Il cavallo e il fantino sono appoggiati senza fissaggio su un piedestallo, tenuti in equilibrio da un contrappeso di piombo. Agendo sulla statuetta, questa oscilla, ma restando appoggiata sul pilastro. Con lo stesso principio funziona l'acrobata che, una volta spinta, si mette a girare intorno al piedestallo. Non si sa chi abbia creato questi giocattoli, sicché i loro autori restano anonimi.

Questo bene culturale fa parte del tour "Ortisei: una passeggiata nel centro storico alla scoperta della sua storia"

Cavallo e fantino snodabili

Questo cavallo con fantino snodabile prodotto in noce mordenzato nella bottega di Josef Insam zu Neuhaus, a Santa Cristina, si compone di ben 104 elementi. Queste figure snodabili di alto pregio (manichini o modelli accademici) si realizzavano al tornio fino a una grandezza di 201 cm. I loro giunti snodabili consentivano di dar loro innumerevoli posizioni, ed erano destinate a pittori, scultori, istituti d'arte e accademie. 

Galline razzolanti

Queste galline sono la prova che la fattura pregiata e artigianale incide sul valore e sul gradimento di un giocattolo di legno. Ma con l'avvento della produzione industriale di giocattoli a buon mercato, nell'Ottocento i prezzi di vendita dei giocattoli di legno subirono un crollo, e per gli artigiani gardenesi fu l'inizio del declino. Anche per questo decisero di dar vita all'istituto d'arte, e dal 1870 convertirono la loro attività all'intaglio artistico del legno e alla produzione di oggetti devozionali. 

Cavallo a dondolo con fantino

I cavalli di battaglia al galoppo furono a lungo uno dei giocattoli più amati dai bambini nell'Impero austro-ungarico, e all'inizio questi cavalli, prodotti in Val Gardena, si mandavano a Oberammergau per essere dipinti. Solo nel 1800 i gardenesi riuscirono a carpire il segreto delle formulazioni giuste per verniciare il legno. Ma anche dopo, solo alcuni giocattoli si verniciavano, per esempio teste di bambola o cavalli a dondolo, e questo lavoro era affidato quasi sempre alle donne. 

Pinocchio e Fortunello

I personaggi di Pinocchio e Fortunello rispecchiano i cambiamenti politici, l'avvento di nuovi mercati, ma anche di nuove mode e tecnologie, gusti e approcci pedagogici nella produzione di giocattoli di legno gardenesi. La ditta SEVI, di proprietà di Vinzenz Senoner (Vastlè, Selva Gardena) riuscì per molto tempo a tenere il passo dei cambiamenti sociali che scandirono il Novecento, adeguandosi a nuovi mercati con proposte di qualità. 

Giocattoli di legno della ditta SEVI: pesci, elevanti e anatre

Pesci semoventi, elevanti rossi o anatre da tirare: la ditta SEVI incaricò diversi artisti italiani e tedeschi di ideare costantemente nuovi modelli e soggetti, e grazie alle nuove tecnologie, riuscì ad ampliare sia l'assortimento, sia i materiali impiegati. Così facendo, la SEVI arrivò a soddisfare tutta la domanda sul mercato dei giocattoli. Tuttavia, i suoi prodotti conservarono intatta la loro originalità e i l'impronta dell'artigianato artistico tradizionale. 

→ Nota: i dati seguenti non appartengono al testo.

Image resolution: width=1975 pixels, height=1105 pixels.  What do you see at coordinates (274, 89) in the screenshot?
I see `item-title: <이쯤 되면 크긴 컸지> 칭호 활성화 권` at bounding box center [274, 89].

Postiglione con cocchiere e traino equino

Gran parte dei giocattoli prodotti in Val Gardena si vendevano come merce "di dozzina", ma vi erano anche degli articoli di fattura assai pregiata, per esempio questo postiglione con portiera di accesso, cassetta doppia, verniciatura e gialla e la scritta "Poste imperialregie". A partire dal 1856 cominciarono a viaggiare i postiglioni sulla strada di fondovalle, e dal 1867, tramite la stazione di Ponte Gardena, la Valle ebbe accesso alla linea ferroviaria del Brennero, traendone uno slancio enorme per la propria economia. 

Caproni in lotta

I giocattoli a trazione, come questo con due caproni in combattimento, in ladino si chiamavano tica-taca. Nel periodo della maggiore diffusione, prima del 1914, il loro assortimento in Val Gardena arrivò a 500 modelli, tra i quali bambole, cavalli, carrozze, carri, giochi di biglie, funamboli, acrobati e figure di ogni genere. In quegli anni, poi, non esistevano diritti d'autore o brevetti, sicché ogni produttore poteva copiare i modelli degli altri.